Le policier auteur du tir mortel contre un jeune de 22 ans mardi soir lors d’un contrôle de police à Nantes, dans l’ouest de la France, a changé sa version des faits lors de sa garde à vue, affirmant avoir tiré «par accident», a-t-on appris vendredi auprès de son avocat.

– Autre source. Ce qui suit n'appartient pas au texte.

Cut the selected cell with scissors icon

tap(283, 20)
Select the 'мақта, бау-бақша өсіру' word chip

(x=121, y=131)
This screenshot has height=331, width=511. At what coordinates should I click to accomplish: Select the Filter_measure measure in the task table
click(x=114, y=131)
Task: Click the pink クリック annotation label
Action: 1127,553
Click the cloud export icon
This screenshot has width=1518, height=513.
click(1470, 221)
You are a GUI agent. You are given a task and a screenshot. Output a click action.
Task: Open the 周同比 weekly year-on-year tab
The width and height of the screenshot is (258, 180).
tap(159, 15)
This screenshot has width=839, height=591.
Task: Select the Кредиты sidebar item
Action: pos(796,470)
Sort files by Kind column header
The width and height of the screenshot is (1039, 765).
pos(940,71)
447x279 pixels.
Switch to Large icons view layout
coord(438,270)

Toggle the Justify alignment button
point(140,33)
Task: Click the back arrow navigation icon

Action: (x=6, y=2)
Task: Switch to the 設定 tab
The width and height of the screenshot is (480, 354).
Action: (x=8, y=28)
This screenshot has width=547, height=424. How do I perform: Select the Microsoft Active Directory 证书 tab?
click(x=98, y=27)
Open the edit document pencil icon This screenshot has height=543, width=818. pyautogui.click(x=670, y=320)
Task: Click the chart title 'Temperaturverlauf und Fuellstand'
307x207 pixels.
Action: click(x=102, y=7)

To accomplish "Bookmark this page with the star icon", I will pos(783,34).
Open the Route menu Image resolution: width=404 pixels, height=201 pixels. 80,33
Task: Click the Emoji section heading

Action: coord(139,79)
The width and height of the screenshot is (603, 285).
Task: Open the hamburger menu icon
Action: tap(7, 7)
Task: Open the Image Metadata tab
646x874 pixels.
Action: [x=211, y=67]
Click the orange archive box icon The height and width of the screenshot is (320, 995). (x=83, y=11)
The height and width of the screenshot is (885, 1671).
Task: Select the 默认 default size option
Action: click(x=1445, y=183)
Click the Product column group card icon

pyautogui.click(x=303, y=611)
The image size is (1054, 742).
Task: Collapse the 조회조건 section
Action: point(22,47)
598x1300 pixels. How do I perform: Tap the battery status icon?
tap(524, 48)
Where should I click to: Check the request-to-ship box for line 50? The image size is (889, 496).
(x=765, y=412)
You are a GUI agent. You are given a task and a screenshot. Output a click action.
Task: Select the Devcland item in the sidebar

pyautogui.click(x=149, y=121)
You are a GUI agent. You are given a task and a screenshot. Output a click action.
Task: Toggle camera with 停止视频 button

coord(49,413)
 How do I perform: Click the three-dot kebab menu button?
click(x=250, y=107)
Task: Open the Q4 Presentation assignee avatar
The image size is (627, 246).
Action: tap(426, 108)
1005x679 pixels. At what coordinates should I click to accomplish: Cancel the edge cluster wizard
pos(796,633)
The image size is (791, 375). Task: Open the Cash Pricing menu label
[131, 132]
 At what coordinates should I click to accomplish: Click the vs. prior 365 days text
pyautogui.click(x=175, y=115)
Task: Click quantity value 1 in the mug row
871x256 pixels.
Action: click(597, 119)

Mort d'un jeune homme à Nantes : le CRS revient sur ses déclarations et parle d'un tir accidentel https://t.co/99RllkiywV
— Europe 1 (@Europe1) July 6, 2018
«Il a reconnu avoir fait une déclaration qui n’était pas conforme à la vérité» lors de sa première audition, a déclaré à l’AFP son avocat Laurent-Franck Lienard.
Le policier est en garde à vue depuis jeudi midi pour «violences volontaires par personne dépositaire de l’autorité publique ayant entraîné la mort sans intention de la donner».
Décédé à l’hôpital
Cette fois «il a déclaré que c’était un tir accidentel» aux enquêteurs de l’Inspection générale de la police nationale, a expliqué son avocat. Dans ses premières auditions il évoquait la légitime défense. «Nous sommes en attente de son défèrement. Normalement il doit être déféré dans l’après-midi» devant le juge, a précisé l’avocat.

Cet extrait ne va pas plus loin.